Firewood Pests in Elk Grove, Sacramento, & Roseville
What Firewood Pests You Should Look Out For
The winter months always bring a longing for a wood burning fire in the hearth of a house, making it as cozy as possible for us to whisk away those brisk winter nights. Well, perhaps not in Sacramento as temperatures are not that severe, but wood burning fires are still a common theme. But we at Pegasus Pest Control know that with this luxurious heat comes a threat, the dreaded pests that accompany the firewood that you willingly bring into your home. One of the common misconceptions is that it is okay to have them present in the firewood because you are literally burning it almost instantly. This is an egregious error, these pests are quick movers and it doesn’t take long for them to abandon their doomed home for a safer spot in yours. Here are the 7 pests that you need to look out for:
1. Drywood termites
Ah yes, the classic villain when it comes to home destroying pests. There are few that can rival the Drywood Termite when it comes to destruction if left undisturbed to do its work. As you might imagine, as opposed to its subterranean counterpart, the Drywood Termite does not have to return to the soil every 24 hours to get moisture, and they will nest in wood that has not been exposed to dampness (the name is a giveaway). That is what makes firewood the perfect nesting spot for these little critters. But they won’t stick around there for long, after gaining access to your home they can disperse quickly and spread throughout all rooms and floors. Most home insurance will not cover termite damage, so preventative measures is imperative. They cause billions worth of damage in the U.S. every year, so if in doubt always hire a professional. What to look out for:
- Floor damage: Does your floor feel spongy or soft? This could be down to it being gnawed away internally without you recognizing it until it’s too late. Your skirting boards could also be sagging as internally they have severe structural damage.
- There could be cracks in the internal walls and ceilings.
- Are the doors and windows opening/closing with ease? Or have they become misshapen due to internal damage caused, resulting in a less smooth process.
- Frass (feces and wood fragments) – The term used for termite droppings. A sure indicator that you have a termite issue.
2. Carpenter Ants
One of the largest species of ants found in the U.S, these creatures prefer to make their homes in damp or decaying wood. Firewood, prone to exposure to the outdoors can fit the bill when it comes to suitable homes for these pests. Unlike the Drywood Termites above, Carpenter Ants do not feed on wood, so a food source is imperative for their survival. So you can see why gaining access to your home is high up on the agenda for these pests. If gone unnoticed they can cause extreme structural damage to your home. Signs that you have a serious problem include:
- You find ants foraging for food anywhere in your home (they like sweet stuff and meat)

________________

# Apply what you read
1. Answer these questions from the firewood pests article:
(a) How often must the subterranean counterpart of the Drywood Termite return to the soil for moisture?
(b) What two things make up frass?
(c) What foods do carpenter ants like?
2. Extend the firewood pests article, picking up after its last line.

________________

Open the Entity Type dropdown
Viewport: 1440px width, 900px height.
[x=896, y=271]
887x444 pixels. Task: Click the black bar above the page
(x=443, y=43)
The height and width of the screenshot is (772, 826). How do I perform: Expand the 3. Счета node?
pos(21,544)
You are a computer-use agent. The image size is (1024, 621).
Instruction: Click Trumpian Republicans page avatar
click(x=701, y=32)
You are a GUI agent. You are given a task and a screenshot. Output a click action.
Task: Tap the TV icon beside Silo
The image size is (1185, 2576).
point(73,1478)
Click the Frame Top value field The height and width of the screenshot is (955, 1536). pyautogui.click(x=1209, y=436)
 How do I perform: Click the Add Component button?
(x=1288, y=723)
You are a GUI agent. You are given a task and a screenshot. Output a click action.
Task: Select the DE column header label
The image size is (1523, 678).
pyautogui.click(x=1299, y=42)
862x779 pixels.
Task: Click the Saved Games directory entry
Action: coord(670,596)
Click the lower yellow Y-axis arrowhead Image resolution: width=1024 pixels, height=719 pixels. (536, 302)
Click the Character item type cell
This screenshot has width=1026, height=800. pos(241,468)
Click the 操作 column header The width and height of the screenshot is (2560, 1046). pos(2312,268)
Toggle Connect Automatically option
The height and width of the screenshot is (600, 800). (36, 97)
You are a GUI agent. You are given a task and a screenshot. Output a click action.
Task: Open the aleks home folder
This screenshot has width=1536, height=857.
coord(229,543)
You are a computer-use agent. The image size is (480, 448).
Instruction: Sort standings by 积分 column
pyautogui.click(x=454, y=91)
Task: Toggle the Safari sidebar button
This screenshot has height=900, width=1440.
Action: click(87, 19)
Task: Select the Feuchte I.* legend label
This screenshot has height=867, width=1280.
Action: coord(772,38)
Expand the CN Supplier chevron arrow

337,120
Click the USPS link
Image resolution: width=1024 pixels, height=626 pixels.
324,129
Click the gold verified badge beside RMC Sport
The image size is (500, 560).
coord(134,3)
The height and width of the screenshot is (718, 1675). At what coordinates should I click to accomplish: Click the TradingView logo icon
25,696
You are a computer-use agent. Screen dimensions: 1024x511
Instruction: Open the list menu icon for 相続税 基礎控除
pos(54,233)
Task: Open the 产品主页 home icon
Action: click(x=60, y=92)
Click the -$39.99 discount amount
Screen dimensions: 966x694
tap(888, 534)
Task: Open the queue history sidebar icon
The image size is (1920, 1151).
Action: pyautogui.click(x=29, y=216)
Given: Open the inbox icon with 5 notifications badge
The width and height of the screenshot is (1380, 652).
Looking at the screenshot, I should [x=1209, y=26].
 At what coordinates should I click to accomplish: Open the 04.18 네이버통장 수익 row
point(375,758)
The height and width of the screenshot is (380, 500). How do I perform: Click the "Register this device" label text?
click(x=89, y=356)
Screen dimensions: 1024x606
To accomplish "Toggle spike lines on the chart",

________________

# Responses by item number
1.
(a) Every 24 hours.
(b) Feces and wood fragments.
(c) Sweet stuff and meat.

2.
- You have noticed that there are winged ants in your home, this is a sign that the colony is well established and these are looking for other areas to start a new one
- These ants have extremely neat nests, so that wood they have cleared out most go somewhere. Check for wood shavings that have been deposited nearby, this will indicate a nest
- There could be the ‘rustling’ sound of these ants going to work on your home
Carpenter Ants are no joke, if in doubt always hire a professional. It is better to be safe rather than sorry.
Wood Destroying Beetles
There are a lot of different species of wood destroying beetles so we will focus on these 3. Wood destroying beetles are already present in the wood when the tree’s are cut down, so preventing them from getting into your firewood stockpile is a lost cause, they are already there. But at the first sight of danger they won’t think twice about abandoning their home for a more luxurious residence: your house. Here are 3 common types of wood destroying beetles that you should be aware of:
3. Powderpost Beetle
- The Powderpost Beetle gets its name from the dust that the larvae create which is a mixture of feces and wood fragments. It is almost as fine as talcum powder (one of the softest substances). This is an indicator of their presence, as the dust sometimes finds its way falling out of the exit holes that they create into tidy piles on the floor. These beetles prefer to attack dry hardwoods (ideal firewood) because of the porous structure of them, allowing for more suitable nests. They disperse quickly, as the winged adults will quickly look for further points to infest in your home, leaving no area safe.
4. False Powderpost Beetle
- The difference is that the frass created by the larvae is a lot grittier allowing us to distinguish between it and the Powderpost Beetle. They also are susceptible to boring into softwood as well as hardwood, as well as metal. Yes you heard that right, adults of the False Powderpost Beetle are able to bore through soft metal and plaster. In California, the largest of this species, the Black Polycaon can grow to lengths of 1.5 – 2 inches. Yu can imagine with its size and strength the level of damage it could cause if left to its own devices.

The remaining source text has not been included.